CSCI 338 :: Parallel Processing

CSCI 338

Parallel Processing

Home | Lectures | Programming Assignments | Links | CS@Williams

Program 1: Concurrent Processes

Assigned	February 11, 2025
Final Due Date	In-class presentation Feb. 18. Code and slides due Feb. 20.

Overview

The purpose of this assignment is twofold: to write a concurrent program using UNIX processes and to start your exploration of one of the graph algorithms you will be working with this term.

How the Honor Code Applies to This Assignment

This is a group-eligible assignemnt. Meaning, you should work with your class-approved team of students to produce your assigments, evaluation, and final reports. You are also encouraged to to ask non-team members questions of clarification, language syntax, and error message interpretation, but are not permitted to view/share each others code or written design notes for part1; you are welcome to share code with one another for part2. Please see the syllabus for more details.

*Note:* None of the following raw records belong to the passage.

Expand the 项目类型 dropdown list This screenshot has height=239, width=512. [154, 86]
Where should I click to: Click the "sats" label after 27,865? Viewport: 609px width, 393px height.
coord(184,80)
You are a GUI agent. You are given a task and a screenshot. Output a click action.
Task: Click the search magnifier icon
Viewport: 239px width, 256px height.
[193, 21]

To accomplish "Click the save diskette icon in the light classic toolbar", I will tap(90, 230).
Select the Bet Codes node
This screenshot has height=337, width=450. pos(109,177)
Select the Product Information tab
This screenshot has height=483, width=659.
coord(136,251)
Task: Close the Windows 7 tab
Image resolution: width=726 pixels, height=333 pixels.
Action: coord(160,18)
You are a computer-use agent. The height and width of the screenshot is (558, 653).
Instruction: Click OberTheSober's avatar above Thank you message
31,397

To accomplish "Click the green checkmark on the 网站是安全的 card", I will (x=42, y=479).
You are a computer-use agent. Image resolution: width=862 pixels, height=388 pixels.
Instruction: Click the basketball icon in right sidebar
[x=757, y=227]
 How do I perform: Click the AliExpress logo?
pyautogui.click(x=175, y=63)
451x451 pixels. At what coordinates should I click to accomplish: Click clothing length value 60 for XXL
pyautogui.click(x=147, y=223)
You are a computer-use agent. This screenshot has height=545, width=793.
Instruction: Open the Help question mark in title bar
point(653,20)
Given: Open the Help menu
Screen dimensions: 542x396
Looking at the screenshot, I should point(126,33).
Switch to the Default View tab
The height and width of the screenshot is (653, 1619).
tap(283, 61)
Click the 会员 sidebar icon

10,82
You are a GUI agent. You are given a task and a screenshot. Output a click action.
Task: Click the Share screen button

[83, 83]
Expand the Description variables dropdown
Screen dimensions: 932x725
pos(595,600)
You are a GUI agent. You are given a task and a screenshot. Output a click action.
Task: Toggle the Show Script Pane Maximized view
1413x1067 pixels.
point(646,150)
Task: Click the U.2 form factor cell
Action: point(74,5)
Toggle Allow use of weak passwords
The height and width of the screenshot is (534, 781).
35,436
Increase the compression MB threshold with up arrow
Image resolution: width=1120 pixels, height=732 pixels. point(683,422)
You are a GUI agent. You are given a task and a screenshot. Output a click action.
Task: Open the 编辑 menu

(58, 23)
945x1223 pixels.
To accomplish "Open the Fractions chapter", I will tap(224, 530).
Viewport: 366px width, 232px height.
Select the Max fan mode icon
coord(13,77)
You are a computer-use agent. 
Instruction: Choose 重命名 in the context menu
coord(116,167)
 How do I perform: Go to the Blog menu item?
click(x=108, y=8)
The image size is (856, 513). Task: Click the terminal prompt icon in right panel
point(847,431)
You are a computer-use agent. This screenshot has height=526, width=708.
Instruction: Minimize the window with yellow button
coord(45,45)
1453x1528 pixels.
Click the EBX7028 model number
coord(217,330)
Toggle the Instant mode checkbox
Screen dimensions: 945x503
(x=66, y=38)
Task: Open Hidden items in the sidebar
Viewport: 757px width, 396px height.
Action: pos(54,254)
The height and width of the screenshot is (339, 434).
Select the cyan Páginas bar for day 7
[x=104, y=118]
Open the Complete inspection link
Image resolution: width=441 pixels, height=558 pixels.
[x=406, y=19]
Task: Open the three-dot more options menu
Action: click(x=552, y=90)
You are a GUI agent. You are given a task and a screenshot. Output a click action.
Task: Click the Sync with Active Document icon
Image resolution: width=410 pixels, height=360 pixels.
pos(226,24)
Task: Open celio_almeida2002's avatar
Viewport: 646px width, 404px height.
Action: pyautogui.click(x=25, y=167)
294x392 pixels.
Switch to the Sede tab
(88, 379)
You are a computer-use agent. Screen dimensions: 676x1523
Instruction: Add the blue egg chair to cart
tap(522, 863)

Part One: Concurrent UNIX processes

In this first part of the assignment, you will be creating a C program that uses concurrent UNIX processes to come up with words that start with some combination of a specified set of 3 characters. Think of your program as a way to cheat at Scrabble.

When the work that must be completed involves multiple independent tasks that do not need to share information with one another, independent tasks can be mapped to (sibling) processes that each complete some subset of the total set of work to do. This is one of the most basic forms of concurrency. In many ways, this can be thought of as mapping each iteration of a loop to its own process. The parent process creates these children and waits for them all to complete their tasks.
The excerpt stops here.